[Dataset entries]
• • • •
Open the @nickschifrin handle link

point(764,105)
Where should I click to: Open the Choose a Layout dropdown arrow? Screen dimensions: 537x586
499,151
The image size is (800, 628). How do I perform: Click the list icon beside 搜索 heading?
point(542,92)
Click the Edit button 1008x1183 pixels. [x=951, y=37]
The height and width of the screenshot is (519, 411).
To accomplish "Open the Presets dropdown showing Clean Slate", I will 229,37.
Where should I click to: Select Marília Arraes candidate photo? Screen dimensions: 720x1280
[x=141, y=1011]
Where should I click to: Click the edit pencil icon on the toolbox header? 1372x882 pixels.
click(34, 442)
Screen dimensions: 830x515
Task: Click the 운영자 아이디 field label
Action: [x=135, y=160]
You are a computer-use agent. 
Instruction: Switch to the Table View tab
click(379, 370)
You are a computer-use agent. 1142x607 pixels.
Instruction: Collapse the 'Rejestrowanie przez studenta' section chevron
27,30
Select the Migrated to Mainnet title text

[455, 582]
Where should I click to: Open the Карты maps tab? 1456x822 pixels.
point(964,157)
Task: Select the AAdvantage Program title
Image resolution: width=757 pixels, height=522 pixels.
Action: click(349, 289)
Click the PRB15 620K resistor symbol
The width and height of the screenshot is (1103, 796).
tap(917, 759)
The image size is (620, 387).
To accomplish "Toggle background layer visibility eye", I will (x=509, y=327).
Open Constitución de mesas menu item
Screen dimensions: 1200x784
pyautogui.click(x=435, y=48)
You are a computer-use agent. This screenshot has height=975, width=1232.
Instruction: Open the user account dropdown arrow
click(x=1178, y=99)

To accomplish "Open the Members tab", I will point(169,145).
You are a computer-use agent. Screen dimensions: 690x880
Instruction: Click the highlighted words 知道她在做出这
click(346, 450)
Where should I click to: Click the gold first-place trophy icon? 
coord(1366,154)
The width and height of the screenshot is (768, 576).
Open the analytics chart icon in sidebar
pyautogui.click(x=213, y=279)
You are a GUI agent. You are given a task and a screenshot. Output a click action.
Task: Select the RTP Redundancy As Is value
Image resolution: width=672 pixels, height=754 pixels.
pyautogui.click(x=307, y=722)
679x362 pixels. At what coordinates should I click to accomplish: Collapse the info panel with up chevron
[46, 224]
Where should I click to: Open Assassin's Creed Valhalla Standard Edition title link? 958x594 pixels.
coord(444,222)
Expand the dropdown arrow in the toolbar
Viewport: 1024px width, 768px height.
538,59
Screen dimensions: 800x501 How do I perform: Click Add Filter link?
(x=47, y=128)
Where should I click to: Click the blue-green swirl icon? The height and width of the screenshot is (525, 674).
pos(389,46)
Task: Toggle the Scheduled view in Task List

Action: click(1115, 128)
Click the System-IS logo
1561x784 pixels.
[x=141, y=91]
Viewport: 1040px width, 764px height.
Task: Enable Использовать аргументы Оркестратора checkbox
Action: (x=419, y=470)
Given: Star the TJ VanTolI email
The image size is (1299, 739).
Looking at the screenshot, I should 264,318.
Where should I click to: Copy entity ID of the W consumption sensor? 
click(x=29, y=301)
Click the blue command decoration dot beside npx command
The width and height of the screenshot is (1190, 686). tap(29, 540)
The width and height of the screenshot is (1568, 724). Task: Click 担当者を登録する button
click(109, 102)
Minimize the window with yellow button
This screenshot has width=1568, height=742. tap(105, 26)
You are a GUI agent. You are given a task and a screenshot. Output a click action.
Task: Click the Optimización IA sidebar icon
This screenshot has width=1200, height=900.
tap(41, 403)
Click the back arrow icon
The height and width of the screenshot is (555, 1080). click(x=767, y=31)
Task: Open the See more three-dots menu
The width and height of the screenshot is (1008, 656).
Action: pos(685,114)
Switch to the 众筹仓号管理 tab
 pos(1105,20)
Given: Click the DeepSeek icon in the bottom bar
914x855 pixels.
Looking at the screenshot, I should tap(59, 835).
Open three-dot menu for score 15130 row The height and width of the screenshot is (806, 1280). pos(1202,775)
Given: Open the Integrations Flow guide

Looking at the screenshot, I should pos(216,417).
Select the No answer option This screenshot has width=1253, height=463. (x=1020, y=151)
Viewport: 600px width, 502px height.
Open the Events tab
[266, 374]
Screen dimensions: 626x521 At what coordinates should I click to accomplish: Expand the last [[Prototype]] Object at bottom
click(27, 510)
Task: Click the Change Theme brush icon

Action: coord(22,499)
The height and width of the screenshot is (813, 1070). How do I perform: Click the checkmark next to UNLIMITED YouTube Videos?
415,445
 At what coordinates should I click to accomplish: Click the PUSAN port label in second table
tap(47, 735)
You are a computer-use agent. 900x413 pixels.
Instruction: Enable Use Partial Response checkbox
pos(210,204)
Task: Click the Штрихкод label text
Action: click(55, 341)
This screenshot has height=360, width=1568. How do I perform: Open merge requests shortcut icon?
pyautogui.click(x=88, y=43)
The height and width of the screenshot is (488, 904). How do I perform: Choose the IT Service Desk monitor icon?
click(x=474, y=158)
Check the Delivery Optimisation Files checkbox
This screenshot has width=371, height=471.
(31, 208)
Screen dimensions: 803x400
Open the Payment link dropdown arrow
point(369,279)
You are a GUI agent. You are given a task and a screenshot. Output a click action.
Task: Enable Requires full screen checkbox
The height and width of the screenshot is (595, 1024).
• • • •
*What the task requires:* Every entry above should be returned exactly as written.

*Answer space:*
Open the @nickschifrin handle link

point(764,105)
Where should I click to: Open the Choose a Layout dropdown arrow? Screen dimensions: 537x586
499,151
The image size is (800, 628). How do I perform: Click the list icon beside 搜索 heading?
point(542,92)
Click the Edit button 1008x1183 pixels. [x=951, y=37]
The height and width of the screenshot is (519, 411).
To accomplish "Open the Presets dropdown showing Clean Slate", I will 229,37.
Where should I click to: Select Marília Arraes candidate photo? Screen dimensions: 720x1280
[x=141, y=1011]
Where should I click to: Click the edit pencil icon on the toolbox header? 1372x882 pixels.
click(34, 442)
Screen dimensions: 830x515
Task: Click the 운영자 아이디 field label
Action: [x=135, y=160]
You are a computer-use agent. 
Instruction: Switch to the Table View tab
click(379, 370)
You are a computer-use agent. 1142x607 pixels.
Instruction: Collapse the 'Rejestrowanie przez studenta' section chevron
27,30
Select the Migrated to Mainnet title text

[455, 582]
Where should I click to: Open the Карты maps tab? 1456x822 pixels.
point(964,157)
Task: Select the AAdvantage Program title
Image resolution: width=757 pixels, height=522 pixels.
Action: click(349, 289)
Click the PRB15 620K resistor symbol
The width and height of the screenshot is (1103, 796).
tap(917, 759)
The image size is (620, 387).
To accomplish "Toggle background layer visibility eye", I will (x=509, y=327).
Open Constitución de mesas menu item
Screen dimensions: 1200x784
pyautogui.click(x=435, y=48)
You are a computer-use agent. This screenshot has height=975, width=1232.
Instruction: Open the user account dropdown arrow
click(x=1178, y=99)

To accomplish "Open the Members tab", I will point(169,145).
You are a computer-use agent. Screen dimensions: 690x880
Instruction: Click the highlighted words 知道她在做出这
click(346, 450)
Where should I click to: Click the gold first-place trophy icon? 
coord(1366,154)
The width and height of the screenshot is (768, 576).
Open the analytics chart icon in sidebar
pyautogui.click(x=213, y=279)
You are a GUI agent. You are given a task and a screenshot. Output a click action.
Task: Select the RTP Redundancy As Is value
Image resolution: width=672 pixels, height=754 pixels.
pyautogui.click(x=307, y=722)
679x362 pixels. At what coordinates should I click to accomplish: Collapse the info panel with up chevron
[46, 224]
Where should I click to: Open Assassin's Creed Valhalla Standard Edition title link? 958x594 pixels.
coord(444,222)
Expand the dropdown arrow in the toolbar
Viewport: 1024px width, 768px height.
538,59
Screen dimensions: 800x501 How do I perform: Click Add Filter link?
(x=47, y=128)
Where should I click to: Click the blue-green swirl icon? The height and width of the screenshot is (525, 674).
pos(389,46)
Task: Toggle the Scheduled view in Task List

Action: click(1115, 128)
Click the System-IS logo
1561x784 pixels.
[x=141, y=91]
Viewport: 1040px width, 764px height.
Task: Enable Использовать аргументы Оркестратора checkbox
Action: (x=419, y=470)
Given: Star the TJ VanTolI email
The image size is (1299, 739).
Looking at the screenshot, I should 264,318.
Where should I click to: Copy entity ID of the W consumption sensor? 
click(x=29, y=301)
Click the blue command decoration dot beside npx command
The width and height of the screenshot is (1190, 686). tap(29, 540)
The width and height of the screenshot is (1568, 724). Task: Click 担当者を登録する button
click(109, 102)
Minimize the window with yellow button
This screenshot has width=1568, height=742. tap(105, 26)
You are a GUI agent. You are given a task and a screenshot. Output a click action.
Task: Click the Optimización IA sidebar icon
This screenshot has width=1200, height=900.
tap(41, 403)
Click the back arrow icon
The height and width of the screenshot is (555, 1080). click(x=767, y=31)
Task: Open the See more three-dots menu
The width and height of the screenshot is (1008, 656).
Action: pos(685,114)
Switch to the 众筹仓号管理 tab
 pos(1105,20)
Given: Click the DeepSeek icon in the bottom bar
914x855 pixels.
Looking at the screenshot, I should tap(59, 835).
Open three-dot menu for score 15130 row The height and width of the screenshot is (806, 1280). pos(1202,775)
Given: Open the Integrations Flow guide

Looking at the screenshot, I should pos(216,417).
Select the No answer option This screenshot has width=1253, height=463. (x=1020, y=151)
Viewport: 600px width, 502px height.
Open the Events tab
[266, 374]
Screen dimensions: 626x521 At what coordinates should I click to accomplish: Expand the last [[Prototype]] Object at bottom
click(27, 510)
Task: Click the Change Theme brush icon

Action: coord(22,499)
The height and width of the screenshot is (813, 1070). How do I perform: Click the checkmark next to UNLIMITED YouTube Videos?
415,445
 At what coordinates should I click to accomplish: Click the PUSAN port label in second table
tap(47, 735)
You are a computer-use agent. 900x413 pixels.
Instruction: Enable Use Partial Response checkbox
pos(210,204)
Task: Click the Штрихкод label text
Action: click(55, 341)
This screenshot has height=360, width=1568. How do I perform: Open merge requests shortcut icon?
pyautogui.click(x=88, y=43)
The height and width of the screenshot is (488, 904). How do I perform: Choose the IT Service Desk monitor icon?
click(x=474, y=158)
Check the Delivery Optimisation Files checkbox
This screenshot has width=371, height=471.
(31, 208)
Screen dimensions: 803x400
Open the Payment link dropdown arrow
point(369,279)
You are a GUI agent. You are given a task and a screenshot. Output a click action.
Task: Enable Requires full screen checkbox
The height and width of the screenshot is (595, 1024).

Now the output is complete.